§ **WRITTEN TASK**: How many lines in the rows below contain the string "title"? Treat uppercase and lowercase letters as different, and reply with only the number.

□ □ □ □ □ □ □

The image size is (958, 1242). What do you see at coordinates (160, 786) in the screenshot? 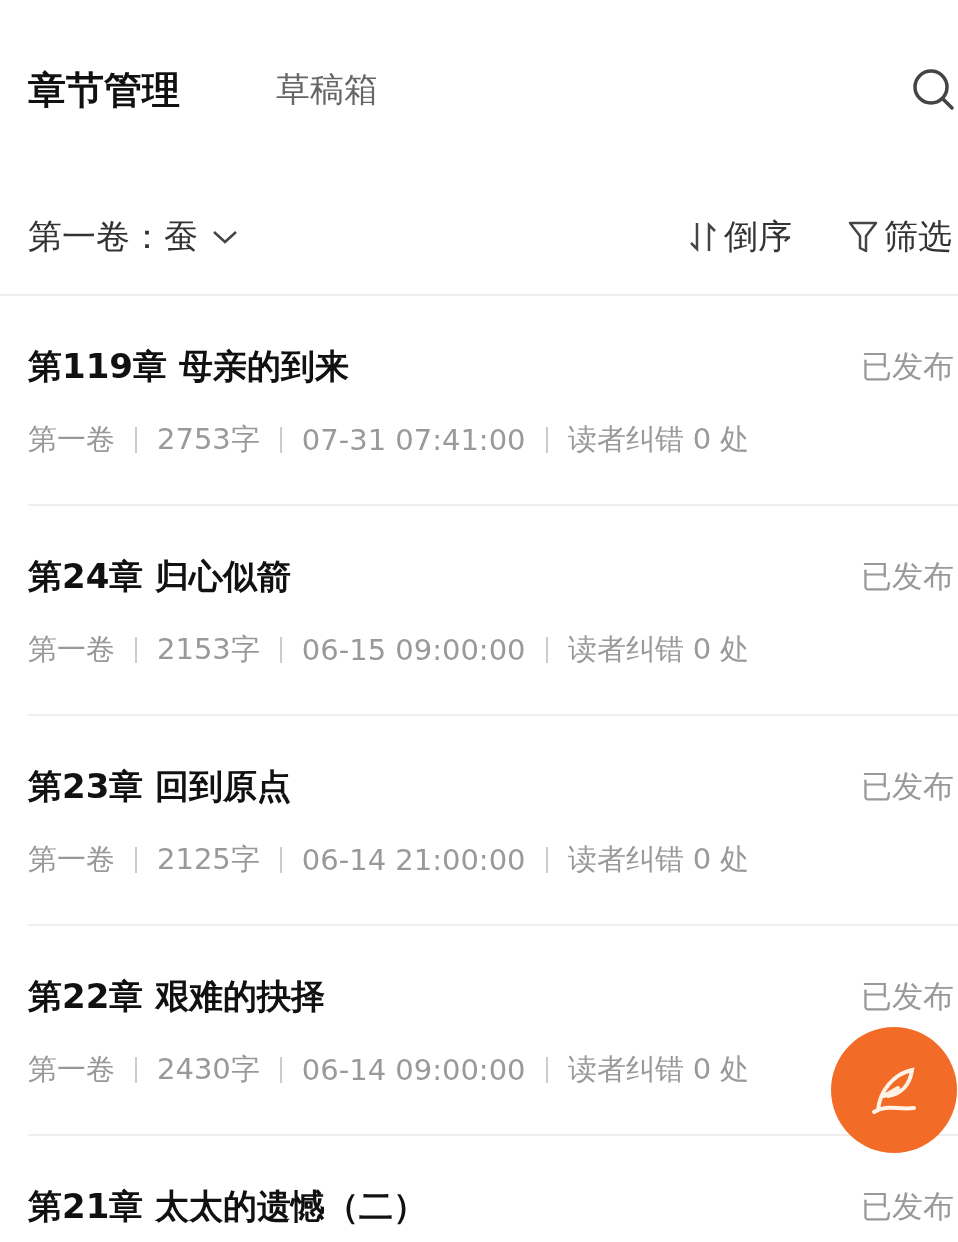
I see `chapter-title: 第23章 回到原点` at bounding box center [160, 786].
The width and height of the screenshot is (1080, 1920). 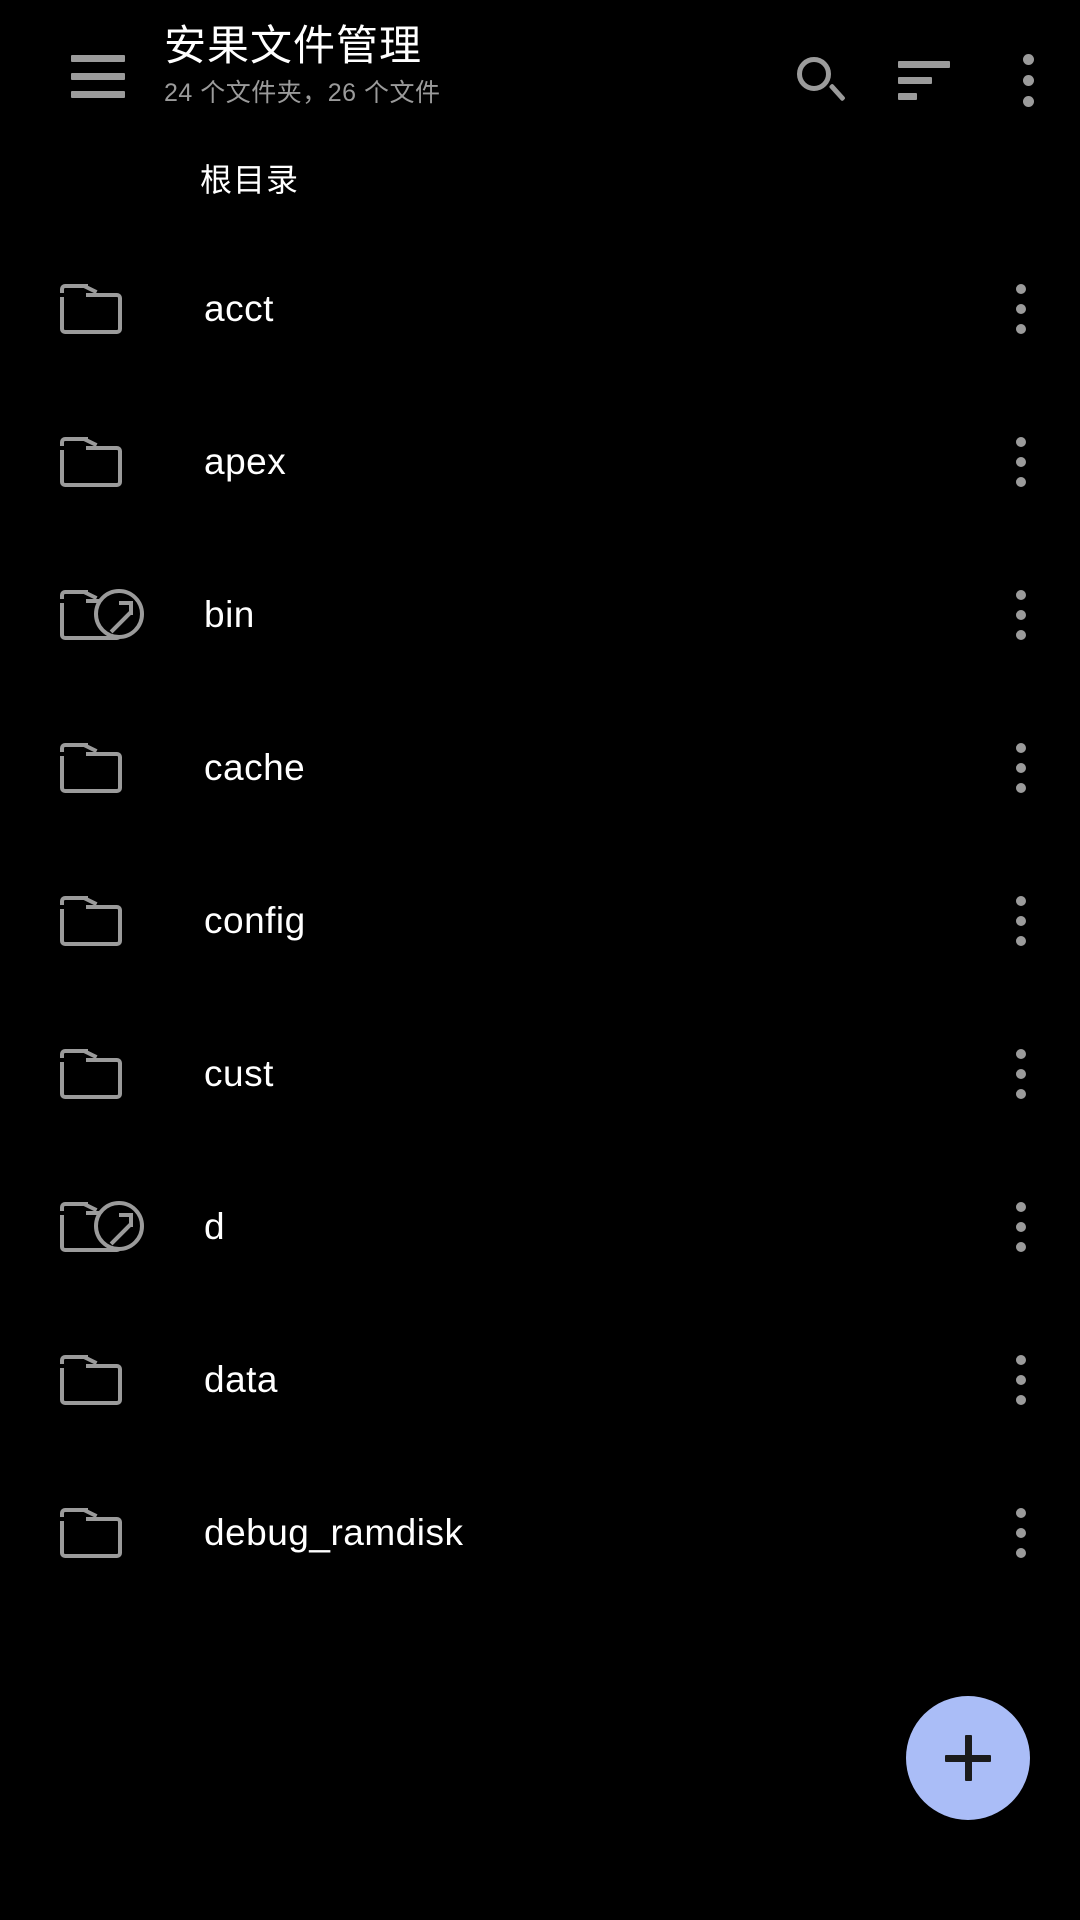 I want to click on breadcrumb-item-root: 根目录, so click(x=250, y=178).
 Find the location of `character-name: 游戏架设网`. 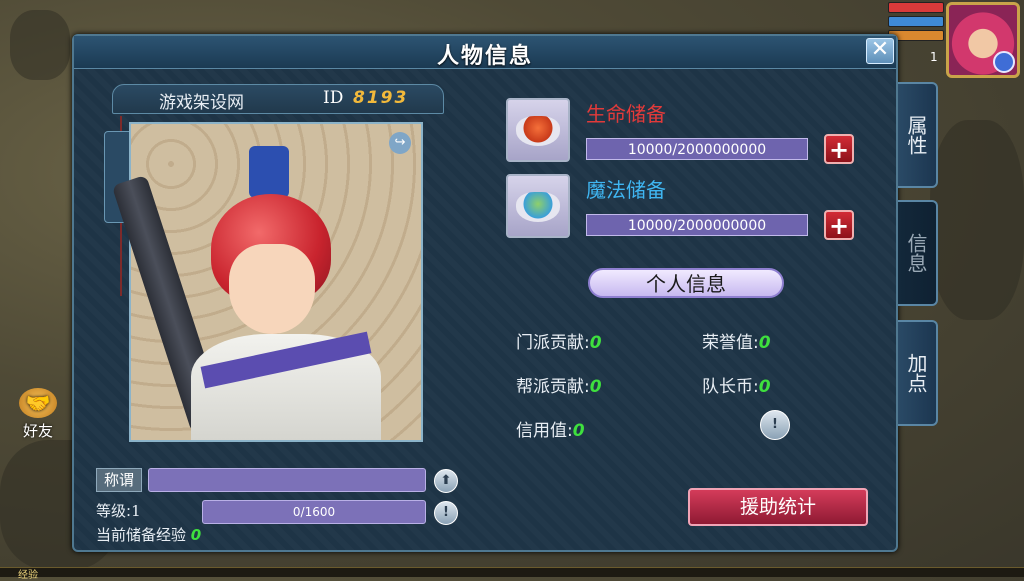

character-name: 游戏架设网 is located at coordinates (202, 103).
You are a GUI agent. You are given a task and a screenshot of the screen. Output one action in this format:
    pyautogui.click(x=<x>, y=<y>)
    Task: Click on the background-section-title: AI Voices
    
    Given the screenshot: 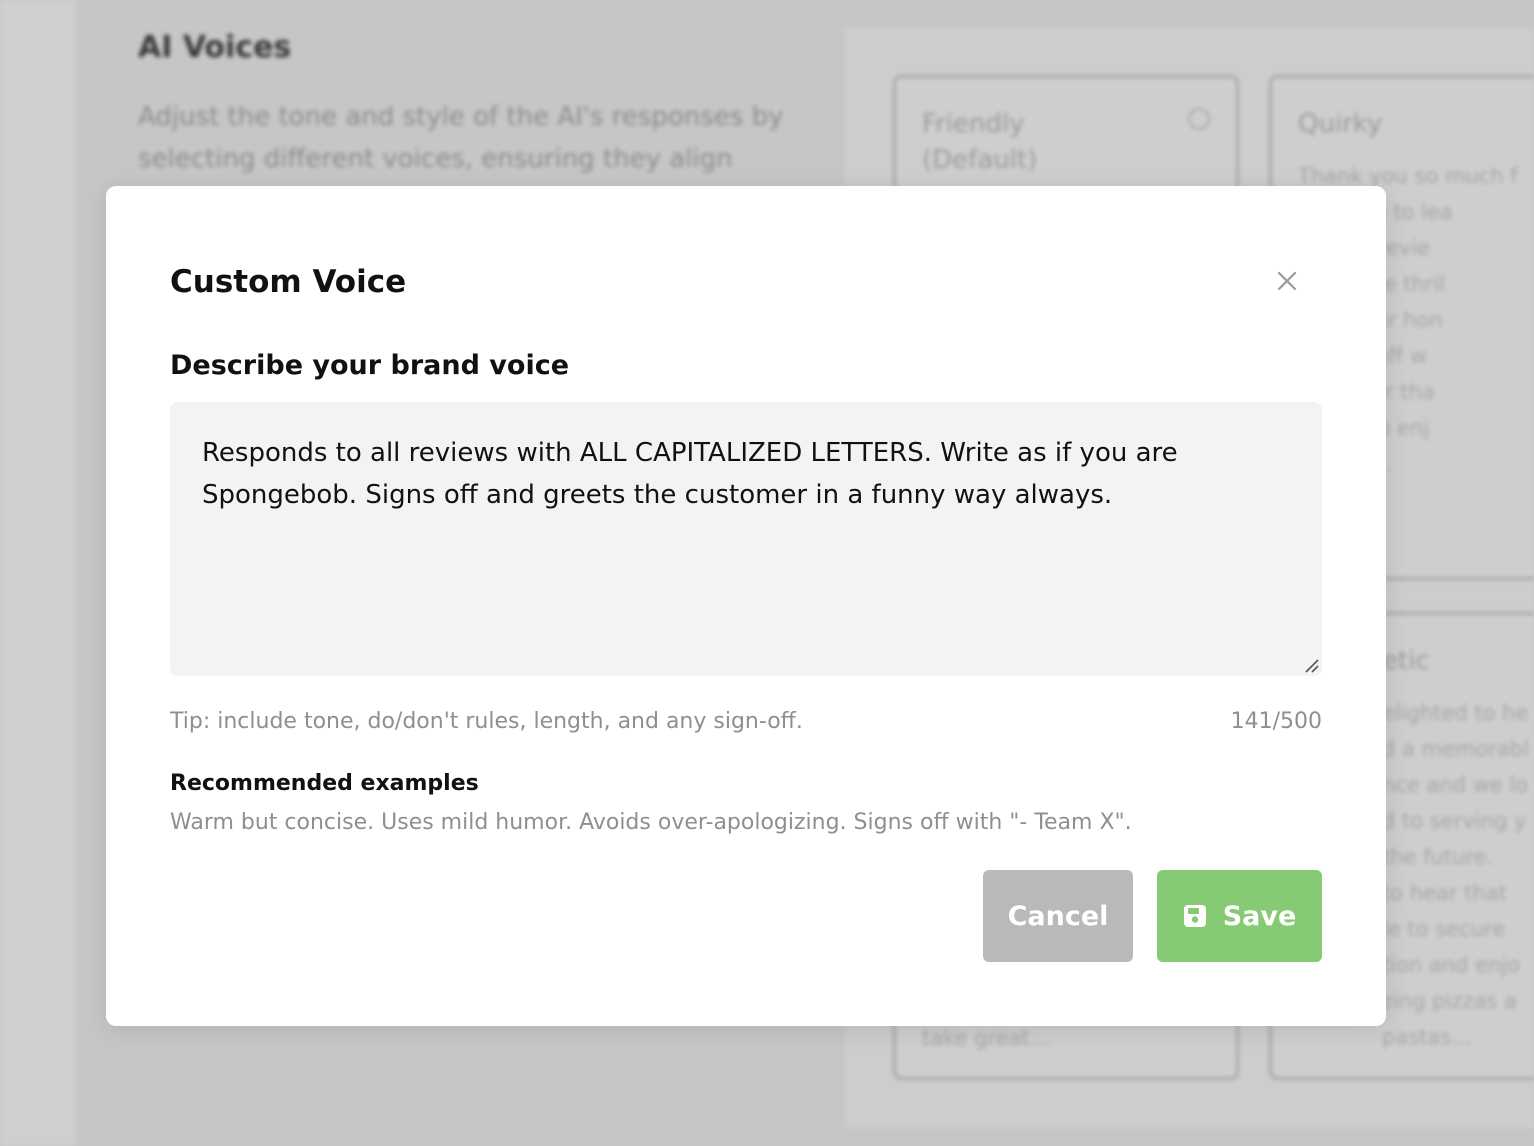 What is the action you would take?
    pyautogui.click(x=215, y=48)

□ □ □ □ □ □ □

§ **ANSWER TO THIS PROBLEM**: 2